_STUDIENTEXT_.
━━━━━━

Die Allmend kultivieren
Anlass für die Umgestaltung war die Fertigstellung der Autobahnbauten und damit die Aufhebung der grossen Baustelleninstallationen. 2008 sollen die Flächen wieder der Bevölkerung zur Verfügung stehen. Ausserdem genügt der Hochwasserschutz nicht mehr. Das Freibord ist zu niedrig, und das Retentionsvolumen reicht nicht aus. So beauftragten Kanton und Stadt 2003 nach einem eingeladenen Studienauftrag das Büro Raderschall Landschaftsarchitekten mit Dr. Lüchinger und Meier Bauingenieure mit der Neugestaltung. Dem Studienauftrag war eine breite Bürgerbeteiligung vorausgegangen, aus der ein Nutzungskonzept hervorging. Es sollte dazu beitragen, die Konflikte auf der Allmend zu entschärfen. Zurzeit überwiegt die Gruppe der Hundehalter; Familien mit Kindern und ältere Leute nutzen das Gebiet zu wenig. Um beiden Interessengruppen entgegenzukommen, ist die Sihl als Trennung vorgesehen. Der kleinere Teil östlich vom Fluss wird mit einem Hundeverbot belegt und der grössere westliche steht für Hundespaziergänge zur Verfügung.
Ziel der Umgestaltung ist auch die Renaturierung des Flussraumes und damit die ökologische Aufwertung des ganzen Bereiches. Bereits heute gibt es einen Tümpel, dessen Fauna und Flora schweizweit ein herausragendes Biotop darstellt. Die Renaturierung am Flusslauf soll zu Vernetzungen mit diesem Lebensraum führen und die Biodiversität auch am Fluss erhöhen.
In Schichten denken
Der Entwurf von Raderschall Landschaftsarchitekten könnte auf den ersten Blick als englischer Landschaftspark gelesen werden. Die Deutung griffe aber zu kurz. Vielmehr geht es um eine Schichtung verschiedener Bezugssysteme: funktionale Anforderungen, Überlegungen zur Interpretation des Flussraumes und zur räumlichen Neuordnung, Naturschutz und ökologische Aufwertung des Gebietes. In dieser Überlagerung spiegelt sich auch ein Charakteristikum von Freiflächen in der Stadt oder der Stadtnähe. Im Gegensatz zu Flächen auf dem Land, die meist einer Nutzung genügen müssen, sind städtische Freiflächen vielfältigen Anforderungen – sie sind Naherholungsraum, Biotop und Abstandsgrün – ausgesetzt und stellen höhere Anforderungen an Planung und Gestaltung.
Eine Landschaft malen und eine Fläche bestücken
Raderschall Landschaftsarchitekten haben als Leitgedanken einen ästhetischen Zugang gewählt. Sie gehen von einem Bild der Landschaft aus und stellen sich in die Tradition des Bezuges zwischen Landschaftsmalerei und Gartenarchitektur. Bemerkenswert ist im Fall der Allmend, dass der gestalterische Blick nicht aus der Stadt in Richtung Landschaft zielt, sondern umgekehrt aus der Landschaft in Richtung Stadt. Das Gebiet wird als vorstädtisch interpretiert und vor dem Hintergrund einer städtischen Silhouette gesehen und gestaltet.

━━━━━━

_GESAMMELTES MATERIAL_.
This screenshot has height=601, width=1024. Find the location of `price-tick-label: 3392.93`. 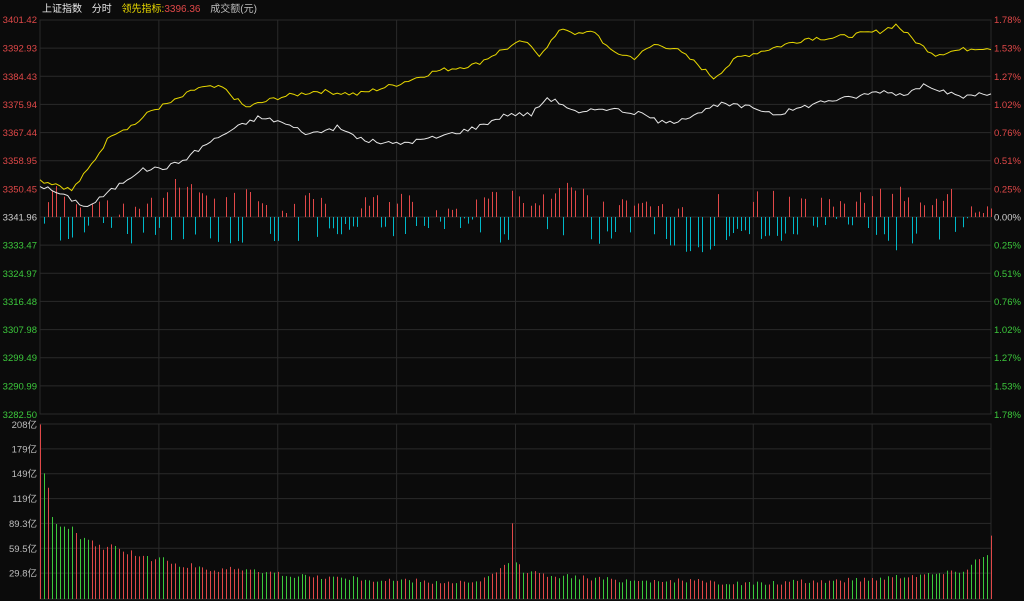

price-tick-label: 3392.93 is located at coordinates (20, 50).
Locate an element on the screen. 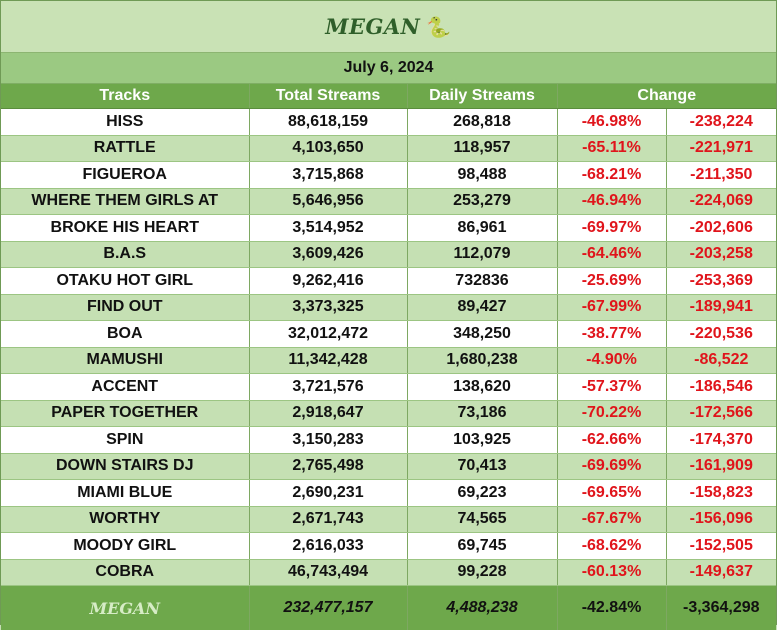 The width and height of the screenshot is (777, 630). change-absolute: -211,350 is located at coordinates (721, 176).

━━━━━━

_AUFGABE_.
Beantworten Sie anhand des Studientexts zur Umgestaltung der Allmend:
1. In welchem Jahr beauftragten Kanton und Stadt das Büro Raderschall Landschaftsarchitekten mit der Neugestaltung?
2. Was stellen Fauna und Flora des bereits bestehenden Tümpels schweizweit dar?
3. In welche Richtung zielt der gestalterische Blick im Fall der Allmend?
Das Material stammt aus einer anderen Quelle als der Studientext.

_IHRE ANTWORT_.
1. 2003
2. Ein herausragendes Biotop
3. Aus der Landschaft in Richtung Stadt